EXERCISE: Each line of the data below from the one holding "Learn More (60, 1153)" to the one holding "kotkotenok43 (46, 1621)", inclusive, is to be reproduced exactly; no other line belongs in the answer.

(Saved data entries)

※ ※ ※

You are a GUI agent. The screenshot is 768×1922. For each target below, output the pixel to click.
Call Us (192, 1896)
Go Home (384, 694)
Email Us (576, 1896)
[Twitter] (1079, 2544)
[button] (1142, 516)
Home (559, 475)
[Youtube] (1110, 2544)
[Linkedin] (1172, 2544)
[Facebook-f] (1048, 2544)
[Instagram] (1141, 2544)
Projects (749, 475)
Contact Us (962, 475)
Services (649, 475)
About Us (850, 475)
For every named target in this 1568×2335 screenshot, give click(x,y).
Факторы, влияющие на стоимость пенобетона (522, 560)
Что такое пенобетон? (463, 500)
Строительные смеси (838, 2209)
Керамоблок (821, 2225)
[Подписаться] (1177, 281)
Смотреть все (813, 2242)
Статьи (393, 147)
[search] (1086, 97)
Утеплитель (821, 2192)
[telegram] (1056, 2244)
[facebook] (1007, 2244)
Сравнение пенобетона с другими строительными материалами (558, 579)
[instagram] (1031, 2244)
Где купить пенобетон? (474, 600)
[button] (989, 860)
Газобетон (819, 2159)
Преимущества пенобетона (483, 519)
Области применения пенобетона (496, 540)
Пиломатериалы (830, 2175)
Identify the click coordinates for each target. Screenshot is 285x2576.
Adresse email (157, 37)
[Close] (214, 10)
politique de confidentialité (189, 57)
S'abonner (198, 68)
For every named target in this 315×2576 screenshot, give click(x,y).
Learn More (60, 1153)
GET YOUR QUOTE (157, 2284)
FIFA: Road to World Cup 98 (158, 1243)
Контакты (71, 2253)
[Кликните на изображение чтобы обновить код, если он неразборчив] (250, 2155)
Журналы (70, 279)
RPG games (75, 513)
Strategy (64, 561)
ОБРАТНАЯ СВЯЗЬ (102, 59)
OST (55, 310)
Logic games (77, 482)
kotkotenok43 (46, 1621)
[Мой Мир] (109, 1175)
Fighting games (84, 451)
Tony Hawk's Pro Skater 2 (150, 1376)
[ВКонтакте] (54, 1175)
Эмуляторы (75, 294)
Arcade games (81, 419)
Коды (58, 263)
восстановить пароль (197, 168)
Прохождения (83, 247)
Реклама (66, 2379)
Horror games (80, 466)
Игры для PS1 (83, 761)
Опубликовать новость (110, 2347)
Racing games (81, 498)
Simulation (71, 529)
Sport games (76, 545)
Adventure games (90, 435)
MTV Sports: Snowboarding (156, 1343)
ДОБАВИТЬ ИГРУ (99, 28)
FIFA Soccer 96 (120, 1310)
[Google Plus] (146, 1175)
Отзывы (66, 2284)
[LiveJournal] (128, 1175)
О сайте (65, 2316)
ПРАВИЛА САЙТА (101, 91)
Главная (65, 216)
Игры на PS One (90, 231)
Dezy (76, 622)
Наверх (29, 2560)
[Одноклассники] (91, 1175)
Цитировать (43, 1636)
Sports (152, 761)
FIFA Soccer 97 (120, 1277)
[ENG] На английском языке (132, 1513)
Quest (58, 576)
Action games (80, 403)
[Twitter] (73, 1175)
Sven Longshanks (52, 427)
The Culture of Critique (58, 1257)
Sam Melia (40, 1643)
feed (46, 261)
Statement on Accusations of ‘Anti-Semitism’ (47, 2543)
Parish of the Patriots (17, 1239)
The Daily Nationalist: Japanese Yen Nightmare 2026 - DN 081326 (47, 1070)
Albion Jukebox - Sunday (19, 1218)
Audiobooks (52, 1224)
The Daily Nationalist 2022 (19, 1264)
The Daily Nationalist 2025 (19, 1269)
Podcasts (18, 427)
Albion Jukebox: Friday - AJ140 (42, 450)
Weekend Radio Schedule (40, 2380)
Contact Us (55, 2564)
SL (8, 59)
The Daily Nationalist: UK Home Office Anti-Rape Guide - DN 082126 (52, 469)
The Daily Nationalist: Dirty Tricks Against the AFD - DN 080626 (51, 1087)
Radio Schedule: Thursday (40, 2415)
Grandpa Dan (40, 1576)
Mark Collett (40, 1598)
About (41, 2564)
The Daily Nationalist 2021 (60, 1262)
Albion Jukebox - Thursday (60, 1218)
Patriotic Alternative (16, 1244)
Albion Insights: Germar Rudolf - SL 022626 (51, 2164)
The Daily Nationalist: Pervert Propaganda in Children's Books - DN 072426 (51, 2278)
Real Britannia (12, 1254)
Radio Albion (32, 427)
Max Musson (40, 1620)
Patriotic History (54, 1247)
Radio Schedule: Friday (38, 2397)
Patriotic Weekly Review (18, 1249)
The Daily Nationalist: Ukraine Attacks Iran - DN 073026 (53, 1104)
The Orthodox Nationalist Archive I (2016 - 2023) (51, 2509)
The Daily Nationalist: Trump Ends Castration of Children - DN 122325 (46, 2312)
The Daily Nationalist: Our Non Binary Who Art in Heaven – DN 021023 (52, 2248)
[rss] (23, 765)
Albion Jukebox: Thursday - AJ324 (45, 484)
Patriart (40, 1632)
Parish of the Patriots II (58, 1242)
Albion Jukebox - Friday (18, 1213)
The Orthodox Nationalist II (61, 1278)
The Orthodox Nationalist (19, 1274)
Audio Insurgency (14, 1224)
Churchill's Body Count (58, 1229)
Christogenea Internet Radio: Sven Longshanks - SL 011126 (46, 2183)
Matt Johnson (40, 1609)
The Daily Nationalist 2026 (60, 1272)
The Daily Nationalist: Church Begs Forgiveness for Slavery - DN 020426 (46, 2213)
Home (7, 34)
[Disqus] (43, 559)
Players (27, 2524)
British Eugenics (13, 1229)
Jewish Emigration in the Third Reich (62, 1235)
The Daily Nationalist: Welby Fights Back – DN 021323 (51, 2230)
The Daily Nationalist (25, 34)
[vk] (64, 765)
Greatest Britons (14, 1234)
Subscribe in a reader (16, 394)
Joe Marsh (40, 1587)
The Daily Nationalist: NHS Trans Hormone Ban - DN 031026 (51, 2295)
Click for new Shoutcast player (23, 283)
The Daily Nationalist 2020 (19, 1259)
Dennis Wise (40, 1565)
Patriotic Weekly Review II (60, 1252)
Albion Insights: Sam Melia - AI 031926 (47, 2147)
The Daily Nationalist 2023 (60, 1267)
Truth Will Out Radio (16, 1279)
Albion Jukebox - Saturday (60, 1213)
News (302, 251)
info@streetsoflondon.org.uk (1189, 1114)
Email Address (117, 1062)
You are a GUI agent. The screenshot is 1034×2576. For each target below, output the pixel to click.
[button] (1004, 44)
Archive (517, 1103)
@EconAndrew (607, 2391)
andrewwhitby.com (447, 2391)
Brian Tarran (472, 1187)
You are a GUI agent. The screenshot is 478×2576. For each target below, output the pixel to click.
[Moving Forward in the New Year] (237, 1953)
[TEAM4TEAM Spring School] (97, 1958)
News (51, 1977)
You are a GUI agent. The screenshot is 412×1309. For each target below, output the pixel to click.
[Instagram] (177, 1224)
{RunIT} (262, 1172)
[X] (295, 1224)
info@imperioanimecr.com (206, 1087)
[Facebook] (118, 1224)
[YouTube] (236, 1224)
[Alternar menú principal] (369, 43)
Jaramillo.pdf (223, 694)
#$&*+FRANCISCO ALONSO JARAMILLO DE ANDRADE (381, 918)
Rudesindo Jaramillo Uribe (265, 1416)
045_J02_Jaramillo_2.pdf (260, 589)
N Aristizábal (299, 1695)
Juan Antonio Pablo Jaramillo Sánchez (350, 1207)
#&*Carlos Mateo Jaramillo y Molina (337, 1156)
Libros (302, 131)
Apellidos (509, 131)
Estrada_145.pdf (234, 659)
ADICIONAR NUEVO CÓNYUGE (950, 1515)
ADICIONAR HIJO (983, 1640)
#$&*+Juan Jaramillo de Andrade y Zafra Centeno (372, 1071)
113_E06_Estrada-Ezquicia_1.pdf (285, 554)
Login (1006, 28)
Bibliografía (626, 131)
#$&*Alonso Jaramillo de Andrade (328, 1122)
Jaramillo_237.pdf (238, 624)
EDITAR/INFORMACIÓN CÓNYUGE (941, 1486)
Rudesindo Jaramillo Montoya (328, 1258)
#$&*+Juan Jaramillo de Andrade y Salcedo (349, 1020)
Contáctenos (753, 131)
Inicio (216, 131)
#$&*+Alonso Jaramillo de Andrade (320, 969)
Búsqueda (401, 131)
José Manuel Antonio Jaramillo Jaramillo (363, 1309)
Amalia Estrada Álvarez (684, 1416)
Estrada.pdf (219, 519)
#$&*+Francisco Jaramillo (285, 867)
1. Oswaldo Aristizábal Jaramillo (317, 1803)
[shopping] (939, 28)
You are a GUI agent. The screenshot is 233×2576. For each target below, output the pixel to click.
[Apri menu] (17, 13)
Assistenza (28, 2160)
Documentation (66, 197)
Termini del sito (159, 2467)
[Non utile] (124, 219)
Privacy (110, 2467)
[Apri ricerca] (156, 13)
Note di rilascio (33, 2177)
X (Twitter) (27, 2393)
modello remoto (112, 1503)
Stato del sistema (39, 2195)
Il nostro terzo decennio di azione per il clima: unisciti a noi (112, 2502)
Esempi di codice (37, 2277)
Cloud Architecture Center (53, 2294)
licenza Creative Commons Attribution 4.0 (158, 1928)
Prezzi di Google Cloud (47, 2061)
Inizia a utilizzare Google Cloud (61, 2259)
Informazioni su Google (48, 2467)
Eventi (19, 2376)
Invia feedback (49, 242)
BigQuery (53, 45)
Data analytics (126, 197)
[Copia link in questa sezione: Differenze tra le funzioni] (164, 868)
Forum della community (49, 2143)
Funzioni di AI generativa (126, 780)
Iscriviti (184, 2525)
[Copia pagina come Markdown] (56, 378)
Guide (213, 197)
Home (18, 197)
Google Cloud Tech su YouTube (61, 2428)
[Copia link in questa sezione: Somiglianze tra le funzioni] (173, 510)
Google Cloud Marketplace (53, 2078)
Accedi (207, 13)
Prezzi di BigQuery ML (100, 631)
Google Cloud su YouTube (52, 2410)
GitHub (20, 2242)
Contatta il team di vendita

※ ※ ※

SOLUTION FOR THIS EXERCISE:
Learn More (60, 1153)
GET YOUR QUOTE (157, 2284)
FIFA: Road to World Cup 98 (158, 1243)
Контакты (71, 2253)
[Кликните на изображение чтобы обновить код, если он неразборчив] (250, 2155)
Журналы (70, 279)
RPG games (75, 513)
Strategy (64, 561)
ОБРАТНАЯ СВЯЗЬ (102, 59)
OST (55, 310)
Logic games (77, 482)
kotkotenok43 (46, 1621)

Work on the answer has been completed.